# Import Libraries

In [None]:
from __future__ import print_function
import torch
import torch.nn as nn
import torch.nn.functional as F
import torch.optim as optim
from torchvision import datasets, transforms

## Data Transformations

We first start with defining our data transformations. We need to think what our data is and how can we augment it to correct represent images which it might not see otherwise.


In [None]:
# Train Phase transformations
train_transforms = transforms.Compose([
                                       transforms.RandomRotation((-7.0, 7.0), fill=(1,)),
                                       transforms.ToTensor(),
                                       transforms.Normalize((0.1307,), (0.3081,))
                                       ])

# Test Phase transformations
test_transforms = transforms.Compose([
                                       transforms.ToTensor(),
                                       transforms.Normalize((0.1307,), (0.3081,))
                                       ])


# Dataset and Creating Train/Test Split

In [None]:
train = datasets.MNIST('./data', train=True, download=True, transform=train_transforms)
test = datasets.MNIST('./data', train=False, download=True, transform=test_transforms)

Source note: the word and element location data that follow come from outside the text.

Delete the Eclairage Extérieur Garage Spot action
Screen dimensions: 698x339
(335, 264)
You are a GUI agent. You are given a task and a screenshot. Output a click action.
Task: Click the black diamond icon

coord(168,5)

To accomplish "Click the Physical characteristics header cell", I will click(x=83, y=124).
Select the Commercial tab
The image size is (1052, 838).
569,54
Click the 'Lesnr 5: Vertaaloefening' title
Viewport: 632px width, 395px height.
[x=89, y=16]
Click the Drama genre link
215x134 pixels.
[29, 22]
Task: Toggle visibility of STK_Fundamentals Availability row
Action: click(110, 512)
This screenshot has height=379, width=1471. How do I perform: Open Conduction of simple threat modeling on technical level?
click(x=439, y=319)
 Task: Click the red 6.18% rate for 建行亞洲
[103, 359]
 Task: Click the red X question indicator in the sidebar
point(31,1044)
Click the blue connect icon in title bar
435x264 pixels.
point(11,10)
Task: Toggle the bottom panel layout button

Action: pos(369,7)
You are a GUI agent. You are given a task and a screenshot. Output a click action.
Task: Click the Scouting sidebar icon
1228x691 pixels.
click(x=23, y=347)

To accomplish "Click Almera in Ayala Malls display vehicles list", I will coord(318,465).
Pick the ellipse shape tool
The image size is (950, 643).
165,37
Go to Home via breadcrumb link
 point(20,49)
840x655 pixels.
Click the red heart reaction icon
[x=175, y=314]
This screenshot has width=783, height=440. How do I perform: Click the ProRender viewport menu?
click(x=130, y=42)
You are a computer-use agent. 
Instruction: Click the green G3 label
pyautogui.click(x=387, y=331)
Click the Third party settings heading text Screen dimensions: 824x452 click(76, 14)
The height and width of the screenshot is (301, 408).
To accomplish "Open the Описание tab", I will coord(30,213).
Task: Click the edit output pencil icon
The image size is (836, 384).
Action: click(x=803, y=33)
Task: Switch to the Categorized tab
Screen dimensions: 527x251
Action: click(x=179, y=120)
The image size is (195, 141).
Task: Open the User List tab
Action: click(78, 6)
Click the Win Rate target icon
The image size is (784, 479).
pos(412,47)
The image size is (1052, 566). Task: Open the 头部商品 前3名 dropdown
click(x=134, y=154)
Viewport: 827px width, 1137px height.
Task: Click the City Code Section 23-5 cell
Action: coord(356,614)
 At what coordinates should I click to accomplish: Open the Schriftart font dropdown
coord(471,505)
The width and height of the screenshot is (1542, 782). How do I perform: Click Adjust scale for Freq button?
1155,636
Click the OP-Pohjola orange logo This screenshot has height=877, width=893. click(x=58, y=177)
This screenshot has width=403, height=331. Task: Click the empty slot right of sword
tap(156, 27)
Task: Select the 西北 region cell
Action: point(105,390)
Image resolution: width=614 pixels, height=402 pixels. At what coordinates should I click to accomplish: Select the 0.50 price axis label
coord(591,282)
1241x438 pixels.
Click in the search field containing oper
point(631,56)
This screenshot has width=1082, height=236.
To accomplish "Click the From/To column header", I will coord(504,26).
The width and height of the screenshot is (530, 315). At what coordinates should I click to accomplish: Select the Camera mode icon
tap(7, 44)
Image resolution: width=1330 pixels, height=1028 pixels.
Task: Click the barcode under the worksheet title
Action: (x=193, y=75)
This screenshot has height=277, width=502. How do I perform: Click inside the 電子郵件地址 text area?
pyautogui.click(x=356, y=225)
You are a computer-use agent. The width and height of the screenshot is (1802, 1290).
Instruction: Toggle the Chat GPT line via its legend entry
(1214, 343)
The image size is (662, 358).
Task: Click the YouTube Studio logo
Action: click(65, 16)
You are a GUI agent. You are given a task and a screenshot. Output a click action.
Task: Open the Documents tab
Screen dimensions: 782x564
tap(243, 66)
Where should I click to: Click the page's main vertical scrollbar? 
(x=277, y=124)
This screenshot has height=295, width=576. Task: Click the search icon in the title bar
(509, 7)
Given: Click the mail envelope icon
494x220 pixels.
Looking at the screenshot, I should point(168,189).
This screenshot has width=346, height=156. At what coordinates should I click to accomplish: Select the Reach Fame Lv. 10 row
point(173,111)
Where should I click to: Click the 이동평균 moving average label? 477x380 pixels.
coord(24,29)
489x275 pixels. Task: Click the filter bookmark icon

# Dataloader Arguments & Test/Train Dataloaders


In [None]:
SEED = 1

# CUDA?
cuda = torch.cuda.is_available()
print("CUDA Available?", cuda)

# For reproducibility
torch.manual_seed(SEED)

if cuda:
    torch.cuda.manual_seed(SEED)

# dataloader arguments - something you'll fetch these from cmdprmt
dataloader_args = dict(shuffle=True, batch_size=128, num_workers=4, pin_memory=True) if cuda else dict(shuffle=True, batch_size=64)

# train dataloader
train_loader = torch.utils.data.DataLoader(train, **dataloader_args)

# test dataloader
test_loader = torch.utils.data.DataLoader(test, **dataloader_args)

CUDA Available? True


# The model
Let's start with the model we first saw

In [None]:
from models import model_v3 

# Model Params
Can't emphasize on how important viewing Model Summary is.
Unfortunately, there is no in-built model visualizer, so we have to take external help

In [None]:
!pip install torchsummary
from torchsummary import summary
use_cuda = torch.cuda.is_available()
device = torch.device("cuda" if use_cuda else "cpu")
print(device)
model = model_v3().to(device)
summary(model, input_size=(1, 28, 28))

Looking in indexes: https://pypi.org/simple, https://us-python.pkg.dev/colab-wheels/public/simple/
cuda
----------------------------------------------------------------
        Layer (type)               Output Shape         Param #
            Conv2d-1           [-1, 16, 26, 26]             144
              ReLU-2           [-1, 16, 26, 26]               0
       BatchNorm2d-3           [-1, 16, 26, 26]              32
            Conv2d-4           [-1, 20, 24, 24]           2,880
              ReLU-5           [-1, 20, 24, 24]               0
       BatchNorm2d-6           [-1, 20, 24, 24]              40
            Conv2d-7           [-1, 10, 24, 24]             200
         MaxPool2d-8           [-1, 10, 12, 12]               0
            Conv2d-9           [-1, 10, 12, 12]             900
             ReLU-10           [-1, 10, 12, 12]               0
      BatchNorm2d-11           [-1, 10, 12, 12]              20
          Dropout-12           [-1, 10, 12, 12]               0

# Training and Testing

All right, so we have 24M params, and that's too many, we know that. But the purpose of this notebook is to set things right for our future experiments.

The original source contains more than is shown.